Originally known simply as the "dining hall", the structure known today as Montgomery Hall was constructed in 1904 as the main dining and recreation hall. The hall is located on the western face of the ridge. The hall is constructed of brick and limestone with a roof of clay Marseilles tiles replacing the original slate and still bearing the decorative turrets which are a feature of the old buildings. It has a decorated plaster ceiling, with large ceiling roses and a specially sprung jarrah floor for dancing. The main hall is constructed over an undercroft with an arched limestone colonnade around the three exposed sides. A cinema projection room was built in at the northern end in the 1920s and a screen erected in front of the proscenium so that the building could be used as a picture theatre. The hall was used as both dining and recreation hall and became a centre where visitors could combine with patients in social activities such as dances, dramatic performances etc.

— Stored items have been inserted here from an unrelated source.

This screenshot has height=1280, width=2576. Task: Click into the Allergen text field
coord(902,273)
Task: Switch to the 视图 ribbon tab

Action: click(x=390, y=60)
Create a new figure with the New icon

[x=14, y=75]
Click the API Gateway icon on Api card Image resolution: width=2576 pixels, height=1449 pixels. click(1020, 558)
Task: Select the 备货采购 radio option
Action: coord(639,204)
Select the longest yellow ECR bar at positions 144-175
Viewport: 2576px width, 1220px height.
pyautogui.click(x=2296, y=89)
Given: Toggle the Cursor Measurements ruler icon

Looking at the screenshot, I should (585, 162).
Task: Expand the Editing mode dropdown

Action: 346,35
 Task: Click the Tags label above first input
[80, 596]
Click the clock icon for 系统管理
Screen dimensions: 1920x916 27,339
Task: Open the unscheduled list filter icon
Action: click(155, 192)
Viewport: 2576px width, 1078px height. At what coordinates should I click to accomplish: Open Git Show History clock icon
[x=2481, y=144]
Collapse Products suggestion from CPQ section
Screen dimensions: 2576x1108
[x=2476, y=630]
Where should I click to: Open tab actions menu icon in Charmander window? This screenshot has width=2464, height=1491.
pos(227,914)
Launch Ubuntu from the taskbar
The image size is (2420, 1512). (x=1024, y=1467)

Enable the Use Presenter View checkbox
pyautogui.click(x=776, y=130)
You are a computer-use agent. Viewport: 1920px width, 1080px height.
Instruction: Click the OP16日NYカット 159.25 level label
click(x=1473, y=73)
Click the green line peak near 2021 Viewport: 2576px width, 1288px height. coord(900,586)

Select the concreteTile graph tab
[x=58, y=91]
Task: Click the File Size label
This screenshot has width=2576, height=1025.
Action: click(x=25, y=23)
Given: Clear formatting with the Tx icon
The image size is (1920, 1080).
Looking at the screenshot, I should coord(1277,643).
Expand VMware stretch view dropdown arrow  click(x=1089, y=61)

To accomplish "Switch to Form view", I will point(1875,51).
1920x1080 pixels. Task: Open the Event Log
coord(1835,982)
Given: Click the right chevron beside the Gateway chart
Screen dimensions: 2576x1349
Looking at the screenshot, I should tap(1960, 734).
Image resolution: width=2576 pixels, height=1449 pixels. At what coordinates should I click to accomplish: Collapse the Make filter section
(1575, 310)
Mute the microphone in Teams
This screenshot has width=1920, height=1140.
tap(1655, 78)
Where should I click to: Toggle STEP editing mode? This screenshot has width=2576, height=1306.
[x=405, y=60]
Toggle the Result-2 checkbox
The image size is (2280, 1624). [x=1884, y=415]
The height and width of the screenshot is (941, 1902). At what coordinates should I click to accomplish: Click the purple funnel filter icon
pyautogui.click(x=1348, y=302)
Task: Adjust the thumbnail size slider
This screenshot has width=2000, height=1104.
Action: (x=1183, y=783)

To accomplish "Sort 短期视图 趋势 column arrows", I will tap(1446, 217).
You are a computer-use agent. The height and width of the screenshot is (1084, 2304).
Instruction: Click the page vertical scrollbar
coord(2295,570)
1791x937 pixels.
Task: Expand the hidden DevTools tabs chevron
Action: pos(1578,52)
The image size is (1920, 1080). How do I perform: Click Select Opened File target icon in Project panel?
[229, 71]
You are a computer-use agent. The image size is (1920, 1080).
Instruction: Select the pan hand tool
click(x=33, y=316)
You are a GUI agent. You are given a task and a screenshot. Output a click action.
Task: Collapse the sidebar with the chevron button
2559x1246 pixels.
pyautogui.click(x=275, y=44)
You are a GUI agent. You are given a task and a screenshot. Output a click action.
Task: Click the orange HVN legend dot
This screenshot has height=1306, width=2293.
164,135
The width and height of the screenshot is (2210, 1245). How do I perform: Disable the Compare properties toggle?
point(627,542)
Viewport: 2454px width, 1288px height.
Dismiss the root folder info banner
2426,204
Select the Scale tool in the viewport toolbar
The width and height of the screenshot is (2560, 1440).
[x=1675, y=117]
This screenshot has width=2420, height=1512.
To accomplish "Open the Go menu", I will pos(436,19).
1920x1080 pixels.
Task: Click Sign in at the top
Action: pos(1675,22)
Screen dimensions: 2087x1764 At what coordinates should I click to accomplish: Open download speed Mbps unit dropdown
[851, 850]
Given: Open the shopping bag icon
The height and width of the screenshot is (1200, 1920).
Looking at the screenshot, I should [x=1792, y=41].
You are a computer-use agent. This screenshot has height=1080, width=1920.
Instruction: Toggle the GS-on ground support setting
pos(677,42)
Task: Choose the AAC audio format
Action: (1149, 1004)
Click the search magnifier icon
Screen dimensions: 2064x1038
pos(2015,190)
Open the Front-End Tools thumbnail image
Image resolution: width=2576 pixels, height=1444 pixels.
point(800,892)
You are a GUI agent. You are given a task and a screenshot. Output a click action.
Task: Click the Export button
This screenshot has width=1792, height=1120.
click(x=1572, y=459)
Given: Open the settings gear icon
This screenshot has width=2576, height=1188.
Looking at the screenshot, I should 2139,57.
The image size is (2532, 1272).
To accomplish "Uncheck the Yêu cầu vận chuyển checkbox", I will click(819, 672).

The Administration Block was constructed in 1904 as part of the original Claremont Hospital. The building has a formal grandeur which distinguishes it from the other remaining buildings on the site.It is a rectangular two storeys building. The site was excavated prior to construction and built into the hill on the western side. The central porch and ground floor of the Administration Building are of sandstone with the floor above of brick. The original slate roof has been replaced with clay Marseilles tiles, the typical chimneys of the complex remaining in position. It has an impressive facade with the gable end over the portico emphasising the central entrance balanced by the two-storey bay windows at each end. Within the building is a fine wooden staircase with timber turned balustrade. Curved limestone retaining walls extending from both ends of the building support access roads to the rear area.